Whether you’re an experienced or novice cyclist, always use common-sense to help you ride safely.
GEAR UP – According to the League of American Bicyclist, wearing a helmet is the single-best way to prevent brain injuries in the event of a crash. Ensure that your helmet fits properly; it should sit flat on your head and low on your forehead, measuring approximately two fingers’ width above your eyebrows and allowing only slight movement when you shake your head from side to side. Make sure your bike fits you now – not the size you aspire to be – after you clock a few century rides this summer. A properly fitted bike is just easier to control. Also, it should go without saying that your tires should be properly inflated; and everything from gears and shifters, brakes, chains, and lights/reflectors work.
Wear bright and reflective clothing so that motor-vehicle drivers can see you easily.

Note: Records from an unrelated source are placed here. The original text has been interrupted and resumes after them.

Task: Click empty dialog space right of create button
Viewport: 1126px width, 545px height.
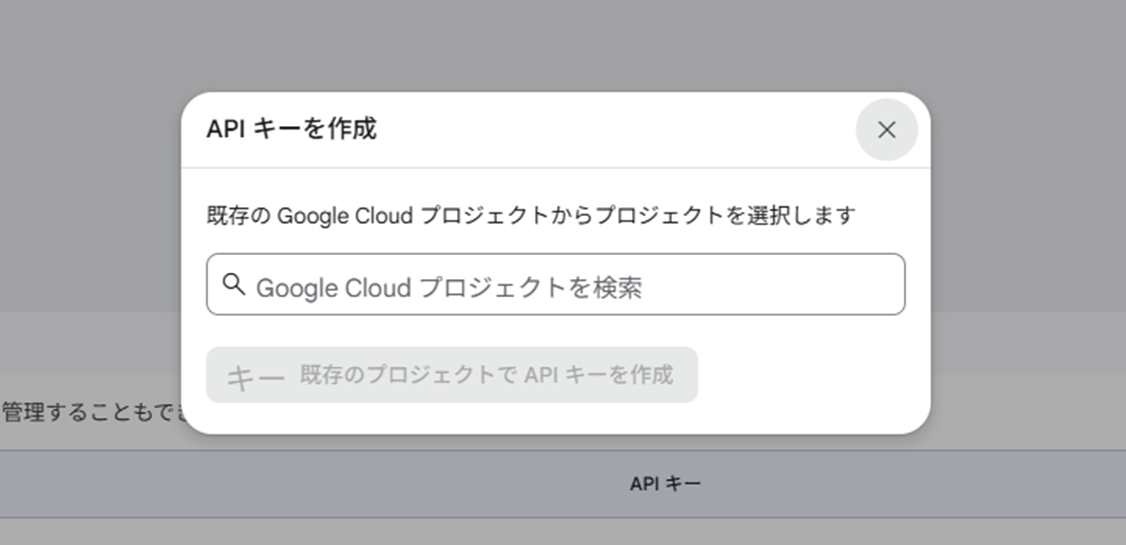Action: point(810,376)
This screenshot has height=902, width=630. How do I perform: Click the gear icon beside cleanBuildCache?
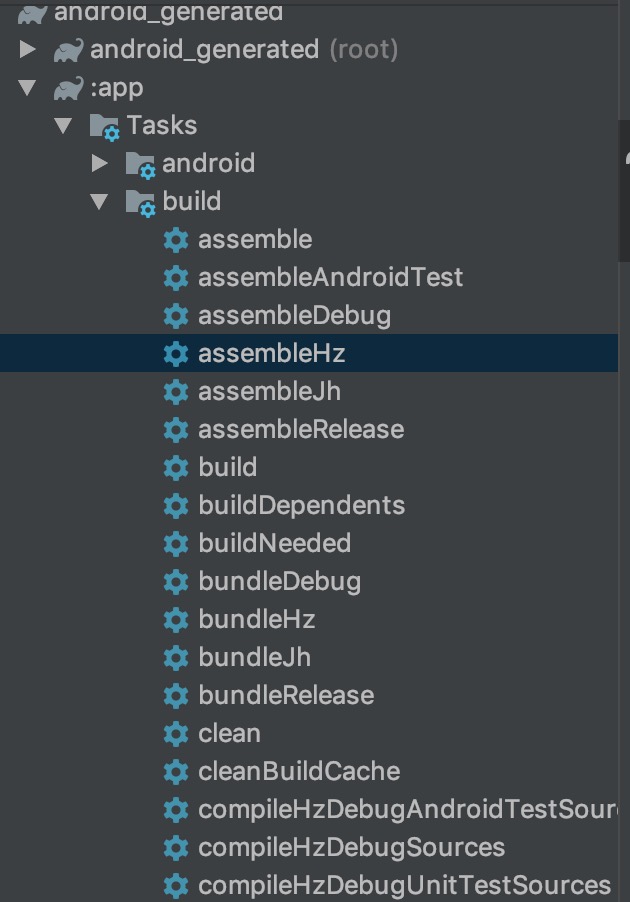point(177,771)
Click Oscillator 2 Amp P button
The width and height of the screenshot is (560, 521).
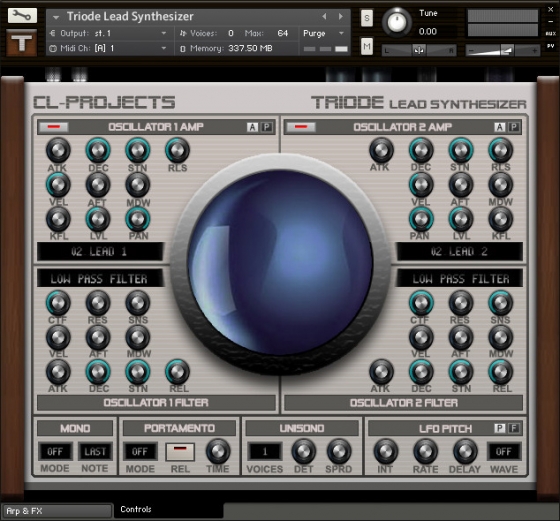(x=514, y=127)
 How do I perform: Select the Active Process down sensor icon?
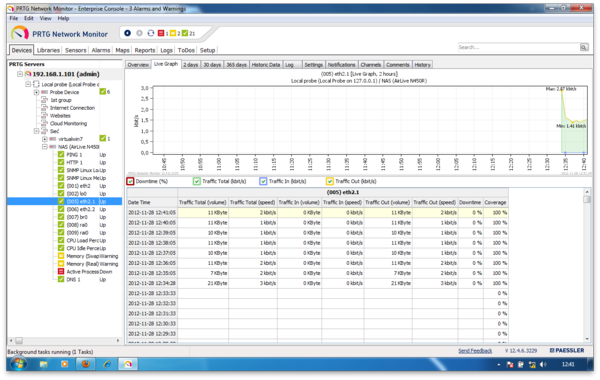(61, 271)
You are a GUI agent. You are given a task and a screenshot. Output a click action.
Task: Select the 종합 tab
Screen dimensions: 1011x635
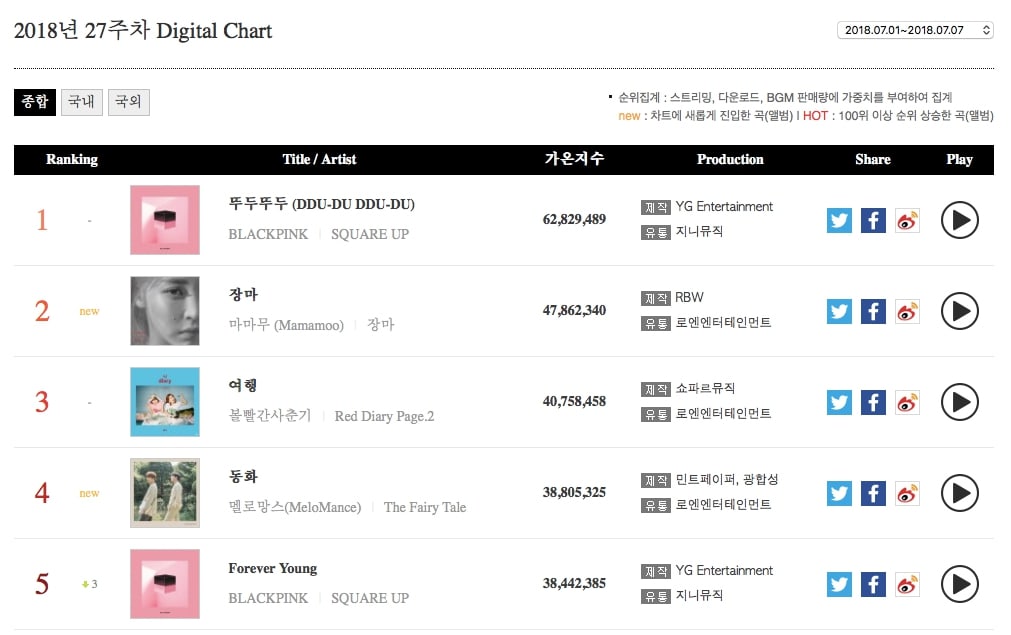tap(35, 102)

Preferably also wear something that reflects light, such as reflective tape or markings, or flashing lights. Remember, just because you can see a driver doesn’t mean the driver can see you.
GO WITH THE FLOW – By law, bikes on the road are considered vehicles that must follow the rules of the road. That includes riding on the right, going in the same direction as motor vehicles, and yielding to traffic and pedestrians in crosswalks. Also, ride in predictably straight line (avoid swerving); look left-right-left before entering the street; and use hand signals when turning, merging and stopping. And, of course, never drink and ride.
KEEP ALERT – Watch for road hazards such as potholes, pebbles, wet leaves, broken glass, puddles, animals, and parked cars to avoid “getting doored” or surprised when a car suddenly pulls out.